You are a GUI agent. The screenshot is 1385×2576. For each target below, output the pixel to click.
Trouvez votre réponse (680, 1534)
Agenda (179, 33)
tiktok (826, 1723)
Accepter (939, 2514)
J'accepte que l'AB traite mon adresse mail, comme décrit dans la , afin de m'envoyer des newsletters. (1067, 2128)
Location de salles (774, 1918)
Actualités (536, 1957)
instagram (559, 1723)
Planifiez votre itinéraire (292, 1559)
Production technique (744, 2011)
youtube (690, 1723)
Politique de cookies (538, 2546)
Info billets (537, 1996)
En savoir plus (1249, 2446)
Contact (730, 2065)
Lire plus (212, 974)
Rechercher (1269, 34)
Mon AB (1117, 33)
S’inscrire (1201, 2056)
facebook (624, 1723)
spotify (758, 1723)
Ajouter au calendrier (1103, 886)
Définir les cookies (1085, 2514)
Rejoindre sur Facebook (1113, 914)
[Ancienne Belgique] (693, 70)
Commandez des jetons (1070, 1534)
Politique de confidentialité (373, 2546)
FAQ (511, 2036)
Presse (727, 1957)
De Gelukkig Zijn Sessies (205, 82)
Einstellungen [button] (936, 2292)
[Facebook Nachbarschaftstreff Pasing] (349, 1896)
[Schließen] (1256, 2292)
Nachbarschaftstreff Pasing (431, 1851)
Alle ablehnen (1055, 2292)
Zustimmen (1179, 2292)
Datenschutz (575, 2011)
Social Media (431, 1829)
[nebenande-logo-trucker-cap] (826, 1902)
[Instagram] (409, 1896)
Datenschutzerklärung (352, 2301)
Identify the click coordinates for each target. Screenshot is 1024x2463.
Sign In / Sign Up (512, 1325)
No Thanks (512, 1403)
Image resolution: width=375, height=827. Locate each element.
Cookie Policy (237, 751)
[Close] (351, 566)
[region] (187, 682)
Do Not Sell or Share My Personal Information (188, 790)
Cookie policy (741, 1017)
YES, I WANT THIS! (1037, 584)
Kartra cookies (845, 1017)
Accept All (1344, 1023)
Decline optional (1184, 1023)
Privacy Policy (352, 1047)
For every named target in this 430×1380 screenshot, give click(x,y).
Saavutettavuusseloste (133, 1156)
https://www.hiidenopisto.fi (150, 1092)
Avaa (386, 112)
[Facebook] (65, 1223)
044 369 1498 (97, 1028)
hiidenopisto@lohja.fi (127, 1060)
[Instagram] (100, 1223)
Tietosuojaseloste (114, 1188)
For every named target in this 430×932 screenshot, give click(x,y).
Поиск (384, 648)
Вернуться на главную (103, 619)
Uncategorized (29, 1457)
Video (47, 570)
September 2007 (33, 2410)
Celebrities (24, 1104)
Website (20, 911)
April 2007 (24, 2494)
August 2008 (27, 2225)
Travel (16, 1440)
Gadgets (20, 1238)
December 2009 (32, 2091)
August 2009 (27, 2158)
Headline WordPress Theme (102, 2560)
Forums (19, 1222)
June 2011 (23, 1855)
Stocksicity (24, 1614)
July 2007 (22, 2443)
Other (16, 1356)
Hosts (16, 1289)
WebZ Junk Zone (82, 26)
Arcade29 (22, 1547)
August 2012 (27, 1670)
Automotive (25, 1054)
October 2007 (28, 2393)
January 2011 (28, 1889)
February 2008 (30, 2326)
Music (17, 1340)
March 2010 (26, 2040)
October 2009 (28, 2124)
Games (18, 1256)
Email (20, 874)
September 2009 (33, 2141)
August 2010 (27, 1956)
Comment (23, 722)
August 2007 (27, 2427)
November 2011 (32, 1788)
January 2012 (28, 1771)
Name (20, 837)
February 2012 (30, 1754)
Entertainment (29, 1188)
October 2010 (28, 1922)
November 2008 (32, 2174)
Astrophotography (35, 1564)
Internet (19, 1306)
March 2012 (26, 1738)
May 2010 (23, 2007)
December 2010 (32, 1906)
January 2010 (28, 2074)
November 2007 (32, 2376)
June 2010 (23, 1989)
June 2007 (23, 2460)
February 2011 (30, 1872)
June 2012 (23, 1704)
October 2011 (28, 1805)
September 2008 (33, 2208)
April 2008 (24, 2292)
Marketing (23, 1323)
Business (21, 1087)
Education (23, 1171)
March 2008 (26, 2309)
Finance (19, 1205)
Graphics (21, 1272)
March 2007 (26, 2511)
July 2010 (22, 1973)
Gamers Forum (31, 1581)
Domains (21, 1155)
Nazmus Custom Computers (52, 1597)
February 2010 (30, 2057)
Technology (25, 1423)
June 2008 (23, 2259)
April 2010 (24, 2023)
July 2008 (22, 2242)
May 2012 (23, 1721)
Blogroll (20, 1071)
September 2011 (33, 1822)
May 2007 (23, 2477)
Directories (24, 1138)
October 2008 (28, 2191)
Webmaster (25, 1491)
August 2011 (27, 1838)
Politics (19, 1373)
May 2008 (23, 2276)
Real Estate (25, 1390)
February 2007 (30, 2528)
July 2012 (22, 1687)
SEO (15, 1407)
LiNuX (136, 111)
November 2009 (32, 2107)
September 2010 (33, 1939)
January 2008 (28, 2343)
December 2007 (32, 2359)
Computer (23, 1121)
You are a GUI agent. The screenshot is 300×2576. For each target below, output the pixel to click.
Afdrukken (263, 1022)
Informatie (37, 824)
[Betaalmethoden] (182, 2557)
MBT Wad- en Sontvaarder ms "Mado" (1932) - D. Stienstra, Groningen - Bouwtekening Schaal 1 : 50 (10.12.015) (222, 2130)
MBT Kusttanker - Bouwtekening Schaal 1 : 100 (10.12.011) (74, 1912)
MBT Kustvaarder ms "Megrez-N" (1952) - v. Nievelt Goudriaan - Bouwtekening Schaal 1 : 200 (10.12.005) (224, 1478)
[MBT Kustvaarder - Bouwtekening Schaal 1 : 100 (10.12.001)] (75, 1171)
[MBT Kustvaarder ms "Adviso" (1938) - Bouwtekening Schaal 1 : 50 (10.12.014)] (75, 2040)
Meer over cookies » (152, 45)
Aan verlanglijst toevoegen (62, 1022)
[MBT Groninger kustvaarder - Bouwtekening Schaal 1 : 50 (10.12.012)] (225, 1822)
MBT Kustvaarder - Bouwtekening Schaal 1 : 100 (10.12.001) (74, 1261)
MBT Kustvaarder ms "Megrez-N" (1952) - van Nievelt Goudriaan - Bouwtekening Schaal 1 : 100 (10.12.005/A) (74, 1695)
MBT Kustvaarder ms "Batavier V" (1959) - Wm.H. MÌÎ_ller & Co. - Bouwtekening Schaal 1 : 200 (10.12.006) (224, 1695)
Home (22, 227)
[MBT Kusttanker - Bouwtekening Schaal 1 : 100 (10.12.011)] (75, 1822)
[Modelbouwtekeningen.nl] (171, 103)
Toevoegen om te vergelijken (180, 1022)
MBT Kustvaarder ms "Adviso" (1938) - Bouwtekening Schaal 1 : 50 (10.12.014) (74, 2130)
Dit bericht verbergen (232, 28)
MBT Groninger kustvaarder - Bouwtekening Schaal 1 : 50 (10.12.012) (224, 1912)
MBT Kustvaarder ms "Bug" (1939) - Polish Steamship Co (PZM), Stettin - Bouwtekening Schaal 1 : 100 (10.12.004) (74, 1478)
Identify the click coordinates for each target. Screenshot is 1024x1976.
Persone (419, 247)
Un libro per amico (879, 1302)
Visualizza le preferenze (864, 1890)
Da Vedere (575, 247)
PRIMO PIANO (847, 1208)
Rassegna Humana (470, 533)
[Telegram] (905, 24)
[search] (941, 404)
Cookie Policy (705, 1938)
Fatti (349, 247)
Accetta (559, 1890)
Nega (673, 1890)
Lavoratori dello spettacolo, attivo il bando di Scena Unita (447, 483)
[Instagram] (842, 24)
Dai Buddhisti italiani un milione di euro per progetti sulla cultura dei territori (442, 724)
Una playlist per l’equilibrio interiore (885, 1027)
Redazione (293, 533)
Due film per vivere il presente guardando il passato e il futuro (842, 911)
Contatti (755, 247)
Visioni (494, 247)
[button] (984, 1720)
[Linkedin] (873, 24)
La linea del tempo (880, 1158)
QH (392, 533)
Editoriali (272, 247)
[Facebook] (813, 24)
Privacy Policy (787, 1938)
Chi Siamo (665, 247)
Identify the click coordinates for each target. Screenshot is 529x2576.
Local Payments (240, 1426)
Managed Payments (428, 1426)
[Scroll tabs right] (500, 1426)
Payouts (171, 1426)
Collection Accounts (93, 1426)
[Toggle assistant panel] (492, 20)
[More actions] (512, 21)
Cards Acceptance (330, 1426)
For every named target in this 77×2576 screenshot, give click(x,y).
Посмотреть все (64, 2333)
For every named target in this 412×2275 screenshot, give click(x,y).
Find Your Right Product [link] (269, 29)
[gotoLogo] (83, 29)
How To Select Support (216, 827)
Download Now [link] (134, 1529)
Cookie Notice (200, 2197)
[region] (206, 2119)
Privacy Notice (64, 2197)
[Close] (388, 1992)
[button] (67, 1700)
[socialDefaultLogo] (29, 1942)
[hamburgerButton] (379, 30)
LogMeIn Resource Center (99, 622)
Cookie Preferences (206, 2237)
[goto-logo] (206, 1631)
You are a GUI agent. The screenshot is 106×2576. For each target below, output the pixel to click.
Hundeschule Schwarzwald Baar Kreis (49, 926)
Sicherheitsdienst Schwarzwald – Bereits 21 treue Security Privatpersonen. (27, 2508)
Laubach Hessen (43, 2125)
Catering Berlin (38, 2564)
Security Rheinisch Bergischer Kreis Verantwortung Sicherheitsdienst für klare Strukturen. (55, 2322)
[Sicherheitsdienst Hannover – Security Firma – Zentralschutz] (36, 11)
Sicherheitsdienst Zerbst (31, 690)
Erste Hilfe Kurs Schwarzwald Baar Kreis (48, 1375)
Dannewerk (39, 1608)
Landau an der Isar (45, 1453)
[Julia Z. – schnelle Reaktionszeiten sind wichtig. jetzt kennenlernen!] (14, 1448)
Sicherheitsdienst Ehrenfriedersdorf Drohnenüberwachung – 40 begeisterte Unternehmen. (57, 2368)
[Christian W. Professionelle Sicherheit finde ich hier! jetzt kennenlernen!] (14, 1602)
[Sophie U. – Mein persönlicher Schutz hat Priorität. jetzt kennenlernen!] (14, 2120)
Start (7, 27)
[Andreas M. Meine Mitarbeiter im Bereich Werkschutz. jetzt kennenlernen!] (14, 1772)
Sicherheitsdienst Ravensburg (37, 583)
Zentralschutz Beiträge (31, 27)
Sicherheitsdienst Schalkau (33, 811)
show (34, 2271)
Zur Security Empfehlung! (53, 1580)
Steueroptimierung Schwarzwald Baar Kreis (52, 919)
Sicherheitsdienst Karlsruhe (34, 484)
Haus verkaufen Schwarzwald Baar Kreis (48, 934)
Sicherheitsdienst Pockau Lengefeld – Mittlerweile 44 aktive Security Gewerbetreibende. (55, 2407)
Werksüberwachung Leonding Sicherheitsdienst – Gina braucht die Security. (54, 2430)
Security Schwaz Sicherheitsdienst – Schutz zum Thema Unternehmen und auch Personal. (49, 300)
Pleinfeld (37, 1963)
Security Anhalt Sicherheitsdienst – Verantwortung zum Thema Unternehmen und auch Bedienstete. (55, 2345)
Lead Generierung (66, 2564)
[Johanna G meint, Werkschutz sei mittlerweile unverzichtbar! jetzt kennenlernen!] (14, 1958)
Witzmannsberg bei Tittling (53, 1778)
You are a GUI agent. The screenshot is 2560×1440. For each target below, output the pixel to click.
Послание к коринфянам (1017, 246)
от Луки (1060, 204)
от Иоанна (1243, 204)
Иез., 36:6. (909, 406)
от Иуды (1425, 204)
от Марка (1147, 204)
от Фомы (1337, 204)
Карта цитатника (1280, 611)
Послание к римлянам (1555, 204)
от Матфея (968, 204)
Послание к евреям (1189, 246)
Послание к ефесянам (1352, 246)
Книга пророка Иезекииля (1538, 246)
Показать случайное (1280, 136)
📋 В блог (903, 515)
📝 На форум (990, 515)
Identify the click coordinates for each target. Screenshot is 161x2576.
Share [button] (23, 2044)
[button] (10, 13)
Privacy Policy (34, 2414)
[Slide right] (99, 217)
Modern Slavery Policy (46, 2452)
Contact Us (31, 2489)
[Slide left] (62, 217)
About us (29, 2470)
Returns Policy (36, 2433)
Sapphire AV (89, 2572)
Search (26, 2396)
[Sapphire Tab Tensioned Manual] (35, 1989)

Problem statement:
Where does the word "Security" appear in the listing above? Copy every line that holds it.

Response:
Sicherheitsdienst Schwarzwald – Bereits 21 treue Security Privatpersonen. (27, 2508)
Security Rheinisch Bergischer Kreis Verantwortung Sicherheitsdienst für klare Strukturen. (55, 2322)
[Sicherheitsdienst Hannover – Security Firma – Zentralschutz] (36, 11)
Zur Security Empfehlung! (53, 1580)
Sicherheitsdienst Pockau Lengefeld – Mittlerweile 44 aktive Security Gewerbetreibende. (55, 2407)
Werksüberwachung Leonding Sicherheitsdienst – Gina braucht die Security. (54, 2430)
Security Schwaz Sicherheitsdienst – Schutz zum Thema Unternehmen und auch Personal. (49, 300)
Security Anhalt Sicherheitsdienst – Verantwortung zum Thema Unternehmen und auch Bedienstete. (55, 2345)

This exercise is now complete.